# Tonya Elliot



## susiQ (May 4, 2002)

Do you guys know her?????  Supposedly she was like 200 lbs. and now she is a fitness chick....she has a website but I haven't really checked it out.  I kinda got depressed thinking wow she was that overweight and now look at her, when here I am and I don't have that much to lose.  I suck...


----------



## Pitboss (May 4, 2002)

> _*Originally posted by susiQ *_
> Do you guys know her?????  Supposedly she was like 200 lbs. and now she is a fitness chick....she has a website but I haven't really checked it out.  I kinda got depressed thinking wow she was that overweight and now look at her, when here I am and I don't have that much to lose.  I suck...



Not sure who she is. But she shouldn't get you depressed. You should be motivated by her. 

Look Susi this stuff, this getting to and staying lean and mean and tight and six packs showing, etc is a way of life. It's a habit really or at least you have to make it a habit.  It's a lot of work to get there, but once you are there it's become second nature and the eating becomes a daily routine, an old habit. 

You first have to really want it. No excusses made, just do it! Nothing happens overnight, especially with one's body. It's a science findign what does and doesn't work for you. Some loseBF faster than others, some can eat whatever they want and still maintain.. and others, most of us have to really learn to count the calories, add up the cardio and hit the gym harder the next day to make up for yesterday. 

Give yourself a goal... a realistic goal! Give yourself enough time to reach that goal. It can something simple that you know you will acheive, like losing 5lbs in a month. Hit the cardio 4 times a week, tighten up on the diet, and lose the 5lbs. It's a simple task and I'd bet you'd lose more and look and feel better. 

Smile sweetie..   or at least send me a topless photo so I can smile for you .. he he

xxx
PB


----------



## susiQ (May 4, 2002)

Whatever am I going to do with you?  You are so silly, but you do make your point.  I am trying.  You know I don't like to wait for results!!!  I want them now!!!!!!!!!  I will try... I still get to eat Ben & Jerry's Peanut Butter Cup icecream for breakfast right?????


----------



## Pitboss (May 4, 2002)

> _*Originally posted by susiQ *_
> Whatever am I going to do with you?  You are so silly, but you do make your point.  I am trying.  You know I don't like to wait for results!!!  I want them now!!!!!!!!!  I will try... I still get to eat Ben & Jerry's Peanut Butter Cup icecream for breakfast right?????



Yes you may... as long as you promise to have sex first, then ice cream and then 30 minutes on the stepper!!  

Look as bad as it sounds..kill yourself for 2 weeks, maybe 3 weeks. I mean really go at it like you have never done it before.
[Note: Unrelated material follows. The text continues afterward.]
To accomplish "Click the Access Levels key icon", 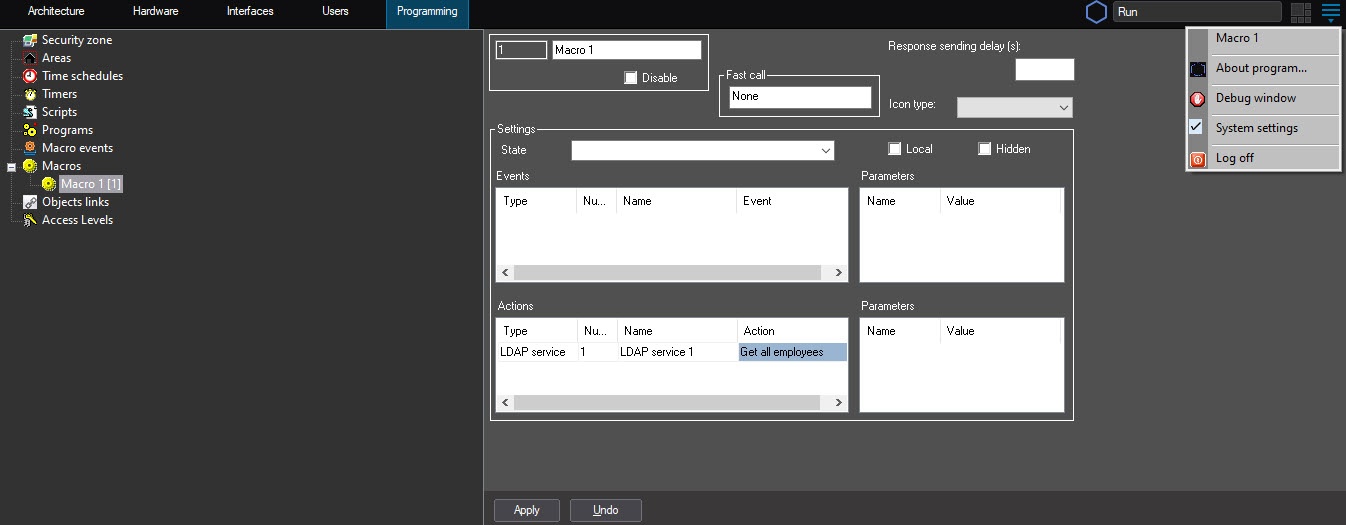I will [x=30, y=220].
After 3 weeks of a strict diet, w8's and cardio you will see a difference.. hoepfully enough to keep you motivated. 

Don't make me come out there and give you my own personal cardio sessions!!!


----------



## Chalcedony (May 4, 2002)

HAven't heard of her.. but i can tell yout hat i weighed 245 a year ago and now i weigh aprox 190-194


----------



## lina (May 4, 2002)

Hey Susi,

Here is a Tonya with similar stats you described but different last name.  Maybe she got married, or maybe it's not her. But take a look.
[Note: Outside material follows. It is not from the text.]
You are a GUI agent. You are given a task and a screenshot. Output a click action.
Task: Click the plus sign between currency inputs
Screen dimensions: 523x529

http://www.bodychangers.com/tonja_inter.shtml
http://www.biogenicstnt.com/tonja/inspiration.shtml

Yes, I hope pics like this would inspire you.  Her personal website at the bottom of the page will give details.


----------



## w8lifter (May 4, 2002)

Damn PB....good posts!


----------



## bigss75 (May 6, 2002)

Holy sh*t! that lady was fat, now she fine. Boy I thought me dropping 20 pounds was amazing. Just shows how hard work pays off in the end. Ice cream sounds good right now.


----------



## Tank316 (May 6, 2002)

> _*Originally posted by w8lifter *_
> Damn PB....good posts!


a really good one, it must be the cape..


----------



## Preacher (May 7, 2002)

I refuse to think that the woman featured on the official Site ever used to be fat!

Official Tonya Elliot 
Come on!
That would be like saying Arnold was a broomhandle before he started BB.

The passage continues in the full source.